** Start **

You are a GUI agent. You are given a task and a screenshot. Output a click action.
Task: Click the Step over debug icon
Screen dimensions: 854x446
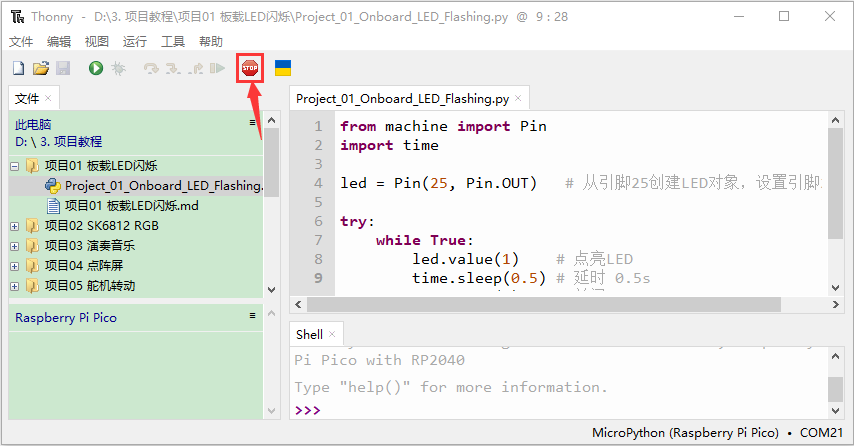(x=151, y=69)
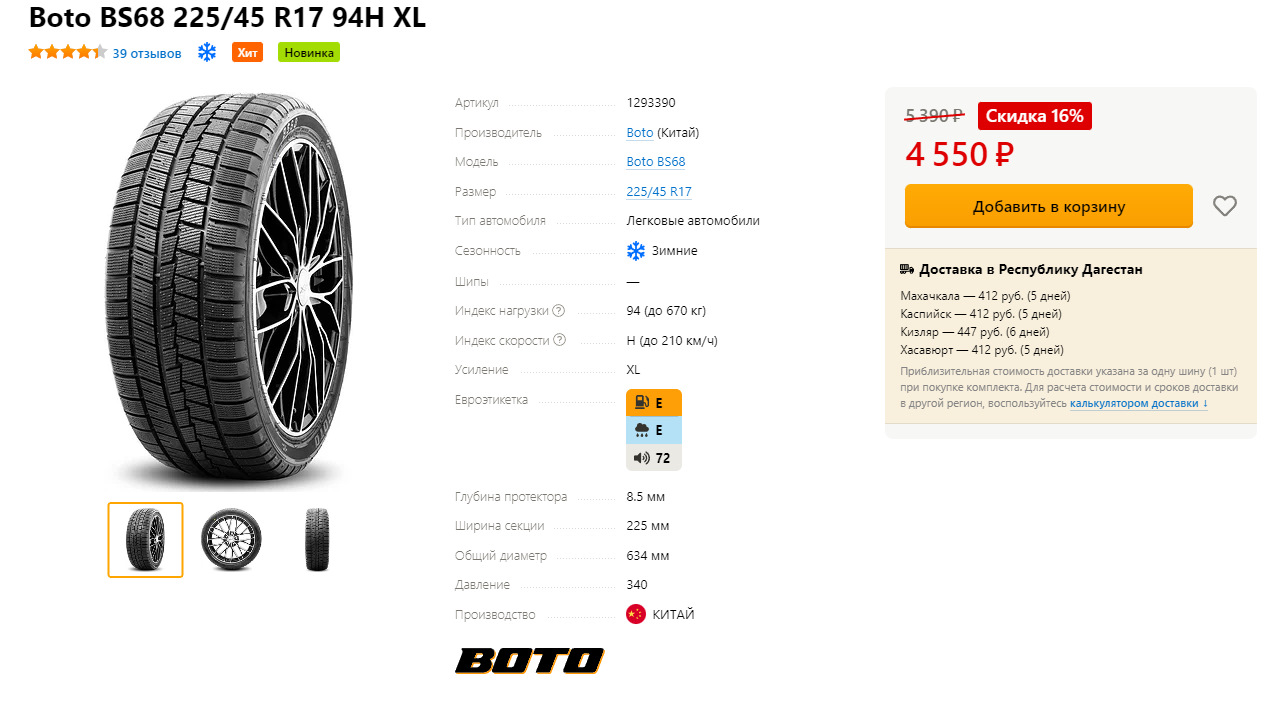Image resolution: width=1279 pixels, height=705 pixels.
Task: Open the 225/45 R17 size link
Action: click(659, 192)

** End **

▶ [EXERCISE BRIEF]: Copy all the lines above word for word, leaving out the pictures.

▶ [SOLUTION BELOW]:
You are a GUI agent. You are given a task and a screenshot. Output a click action.
Task: Click the Step over debug icon
Screen dimensions: 854x446
(x=151, y=69)
Image resolution: width=1279 pixels, height=705 pixels.
Task: Open the 225/45 R17 size link
Action: click(659, 192)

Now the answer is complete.